SVP, Engineering, Fastly

Inés Sombra

VP of Engineering, Core Systems, Fastly

Hossein Lotfi

VP of Engineering, Network, Platform, Edge Systems, Fastly

Fastly’s resilient architecture principles prevent outages, mitigate severity, and deliver on our availability promises without compromising performance. We systematically eliminate “single point of failure” risks and always, ALWAYS prioritize distributed and resilient solutions that are built to scale.

We did not expect the reliability and distributed architecture of our control plane to be the key differentiating feature that everyone wanted to hear about this week, but here we are. No cloud vendor is immune to outages, but Fastly continuously and proactively acts to address this risk by building extra resilience and redundancy into our network, control plane, and data plane. This work is designed to protect us against catastrophic failures by preventing them from occurring, and mitigating the severity of their impact if they do occur. 

In the spirit of #hugops, we have a lot of empathy for our colleagues in the industry who have experienced outages recently. It’s all of our worst nightmares. We decided to write about our approach to resilience today because it’s a question we’ve been asked numerous times by customers in the last week or so.

Now, let’s get into the decisions we’ve made, and the work we started several years ago to make Fastly more resilient. We’re talking about resilience against everything, from black swan events (like the complete loss of a datacenter), to more common scenarios like internet outages or sophisticated DDoS attacks. This means building resilience into the control and data planes, but also into Fastly’s overall network, traffic handling, and more. By the end of this post you’ll understand why resilience is Fastly’s middle name. And why redundancy is our first name… and why redundancy is also our last name too. 

Distributed solutions reduce single points of failure

Two of the most important principles we apply throughout the Fastly platform are to build systems that are distributed and to remove single points of failure. 

About three years ago Fastly began a formal process to continuously assess and strengthen our architecture that was led by an internal cross-functional team called the Fastly Reliability Task Force (RTF).
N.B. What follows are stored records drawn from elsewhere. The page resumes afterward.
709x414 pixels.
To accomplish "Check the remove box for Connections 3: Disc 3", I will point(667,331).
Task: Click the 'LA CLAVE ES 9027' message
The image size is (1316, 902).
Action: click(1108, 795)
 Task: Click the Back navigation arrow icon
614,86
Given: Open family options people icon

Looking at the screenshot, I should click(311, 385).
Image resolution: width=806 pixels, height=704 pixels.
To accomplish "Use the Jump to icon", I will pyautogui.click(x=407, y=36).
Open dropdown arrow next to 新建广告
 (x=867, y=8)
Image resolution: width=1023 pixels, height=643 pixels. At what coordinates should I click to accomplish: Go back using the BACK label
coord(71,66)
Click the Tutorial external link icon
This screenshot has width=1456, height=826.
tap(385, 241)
The RTF meets on a regular basis to triage, evaluate, discuss, and prioritize the mitigation of existential risks to the platform. This forum has been hugely instrumental in driving major improvements, while constantly planning what to tackle next. Part of the impetus for launching the task force was that we recognized that Fastly could have been (in the past) unprepared to handle a data center power outage. In order to address the risks we identified, we started a (truly) massive company-wide initiative that we lovingly codenamed “Cloudvolution” for two reasons. First, we wanted to apply an evolutionary, transformative leap to the way we run our entire platform and achieve a more resilient, multi-cloud, multi-region architecture. And second, because we did not think we would ever be saying that name publicly and sometimes we like silly names. Not everything needs to be an acronym.

Control and data plane resilience

“Cloudvolution” was intended to strengthen both our control plane and our data plane, and bring high availability to core platform services for additional platform resilience. A key goal was to iteratively evolve system design abstractions to improve resilience, have clearer service boundaries, and set ourselves up for easy scaling to the next stage of customer growth (and beyond). Basically, we wanted fewer dependencies, less risk, fewer points of failure, and more resilience. 

We knew that this architecture upgrade would be key to maintaining reliable service in the event of a catastrophic failure. Today, our control and data planes are multi-cloud and multi-region. We worked hard to make it so that Fastly does not depend on a single datacenter, a single availability zone, or a single cloud provider. Our control plane is run on two independent and geographically dispersed regions with a warm failover to the secondary region if needed. Similarly, our data plane (powering our observability & analytics) also has two independent regions and a warm failover, but resides in a separate cloud provider from the control plane. This effectively limits the ‘blast radius’ of a catastrophic event, making it significantly less likely that something could take out both our ability to observe (data plane) and take action (control plane). 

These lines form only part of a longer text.